吖啶橙（AO）具有复杂的光物理特性，这些特性已被用于研究其与RNA和DNA的相互作用。传统上，AO被用于染色细胞，根据DNA和RNA成分的差异来区分细胞核和细胞质。其标记行为会因浓度和pH值等因素而变化。AO的荧光信号丰富且复杂，因此获取完整的光谱或荧光寿命数据有助于理解其复杂的光物理现象。然而，处理4D数据集可能具有挑战性，通常需要依赖复杂或参数化程度较高的模型进行分析。无模型方法，如用于高光谱成像（HSI）的光谱相位（SP）分析，非常适合应对这些分析难题。利用SP分析的线性组合和互易性原理，我们在体外实验中识别出了RNA和DNA的光谱特征，这些特征在活细胞和固定细胞中都保持一致。有趣的是，对活细胞中AO荧光的SP分析揭示了640纳米处的第三个光谱成分。SP分析的线性特性使得能够量化与RNA、DNA以及第三个成分结合的AO。使用AO和LysoTracker进行共标记表明，其中一些亚细胞结构与酸性区室相关。
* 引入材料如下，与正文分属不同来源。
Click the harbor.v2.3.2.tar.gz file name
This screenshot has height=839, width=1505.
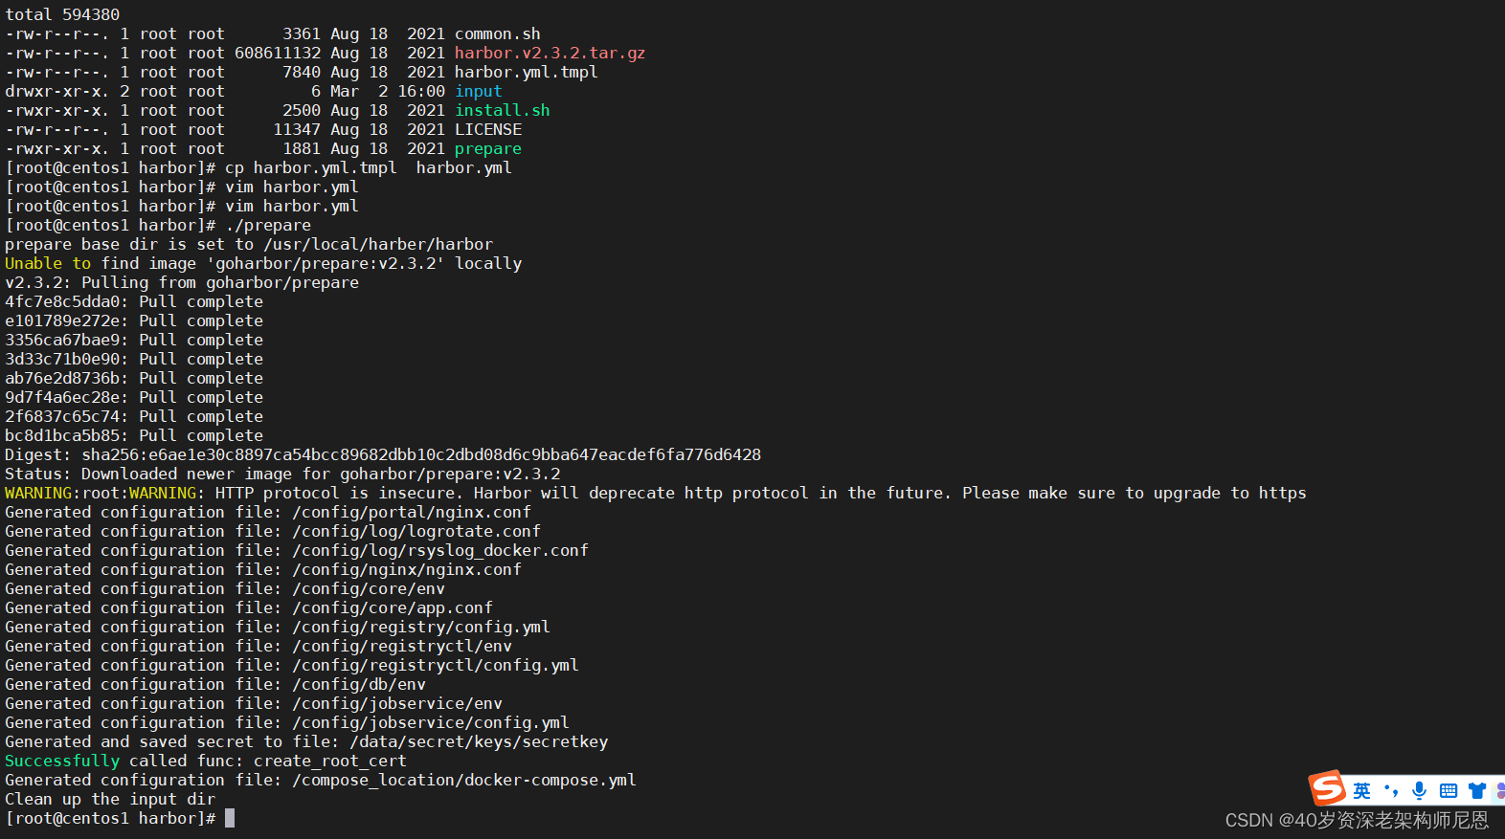[x=550, y=53]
此外，SP分析还能区分AO在细胞质区室中的自相互作用与其与RNA的结合。本研究确立了SP分析作为AO高光谱成像的强大工具，从而加深了我们对AO复杂光物理现象的理解，并为先进的活细胞成像应用开辟了新的可能性。

• 高光谱成像的光谱相位分析能够区分细胞中的三种不同的吖啶橙（AO）分子状态：AO–DNA、AO–RNA以及与640纳米发射相关的第三个活细胞成分。
• 体外实验和活细胞实验中AO–DNA和AO–RNA的光谱特征保持不变，从而实现了无需模型的核酸相互作用识别。
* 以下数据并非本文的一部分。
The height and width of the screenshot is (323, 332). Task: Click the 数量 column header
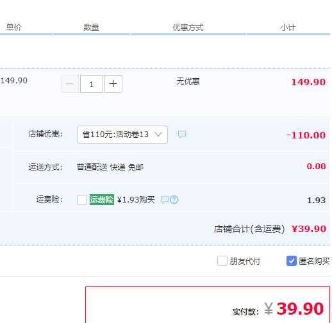coord(91,28)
• 第三个AO成分对应于富含RNA的酸性细胞质结构，澄清了长期以来关于活细胞中AO光物理现象的争议。
• SP分析方法能够进行定量的像素级组分分析，揭示了异质性的AO–RNA/DNA分布，并揭示了细胞间的差异。
• 该工作流程展示了将HSI与光谱相位分析相结合在解码复杂光物理现象以及提高常用荧光染料在细胞生物学中可解释性方面的强大作用。